[MATERIAL FOR THE TASK]

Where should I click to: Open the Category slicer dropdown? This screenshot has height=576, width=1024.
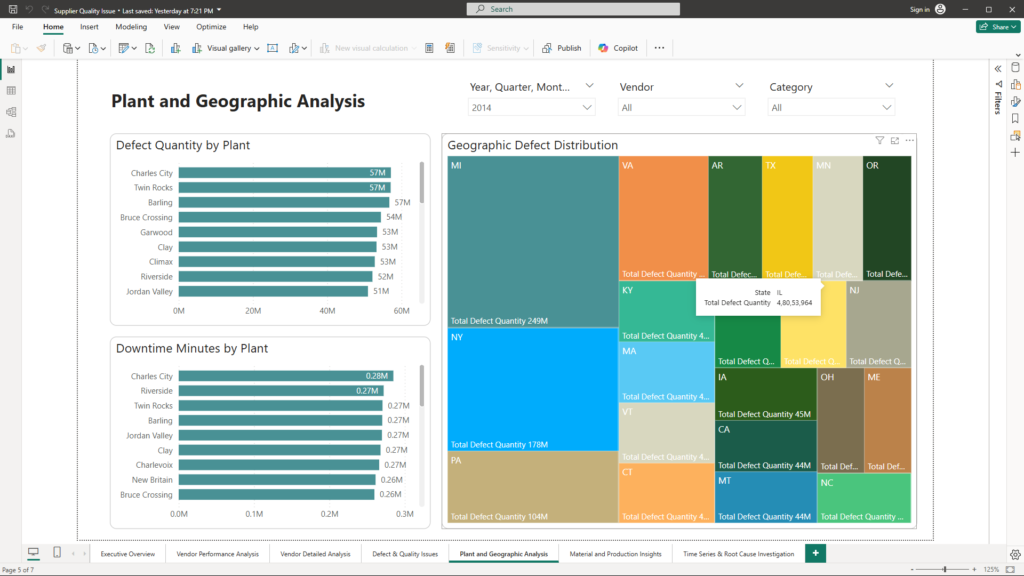[831, 107]
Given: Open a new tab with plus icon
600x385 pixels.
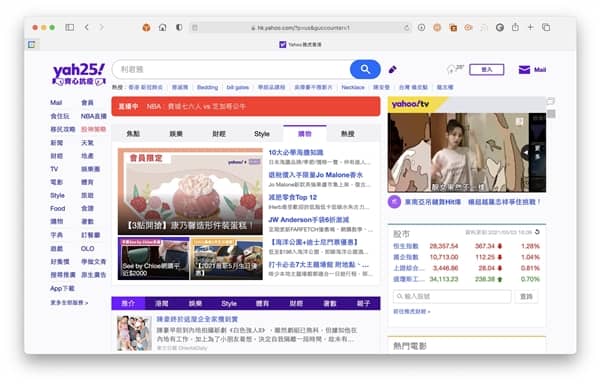Looking at the screenshot, I should pos(530,27).
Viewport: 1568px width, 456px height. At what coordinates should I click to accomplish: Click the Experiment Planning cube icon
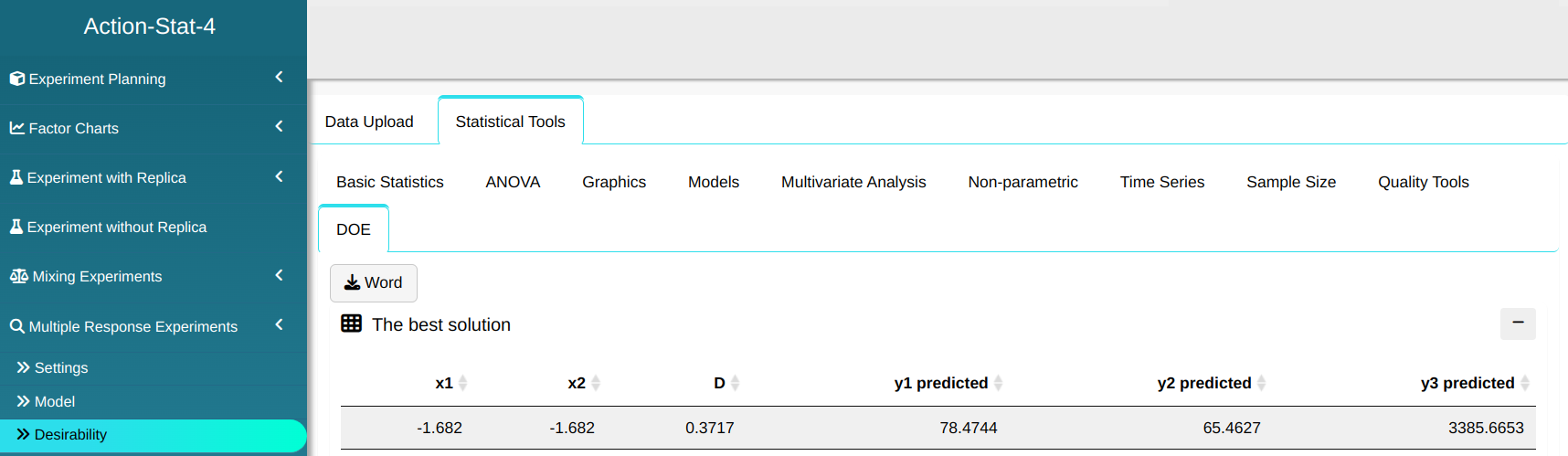17,79
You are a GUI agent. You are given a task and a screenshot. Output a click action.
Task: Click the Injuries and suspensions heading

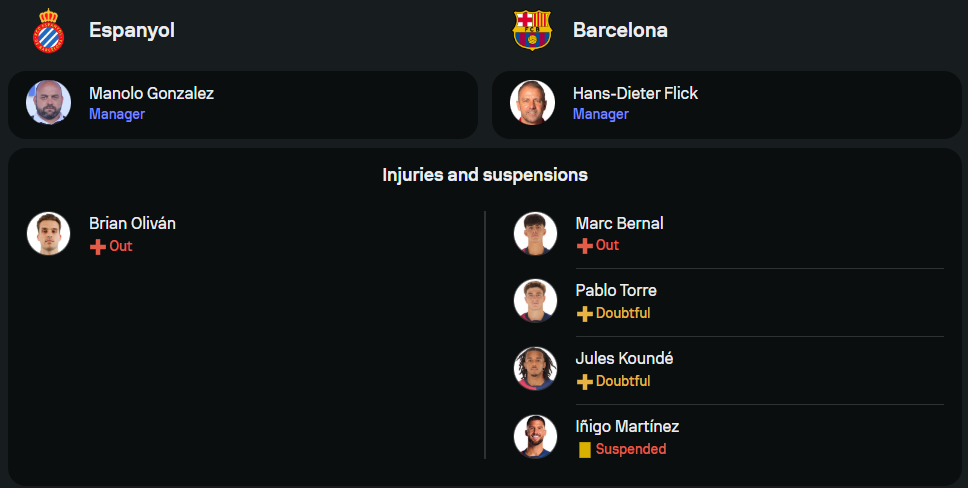(485, 175)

[/MATERIAL FOR THE TASK]

WHAT IS EXPECTED>
Give back the records exactly, minus any pictures.

RESULT OF THE EXERCISE>
Where should I click to: Open the Category slicer dropdown? This screenshot has height=576, width=1024.
[831, 107]
Given: Open a new tab with plus icon
600x385 pixels.
Looking at the screenshot, I should pos(530,27).
Viewport: 1568px width, 456px height. At what coordinates should I click to accomplish: Click the Experiment Planning cube icon
17,79
You are a GUI agent. You are given a task and a screenshot. Output a click action.
Task: Click the Injuries and suspensions heading

(485, 175)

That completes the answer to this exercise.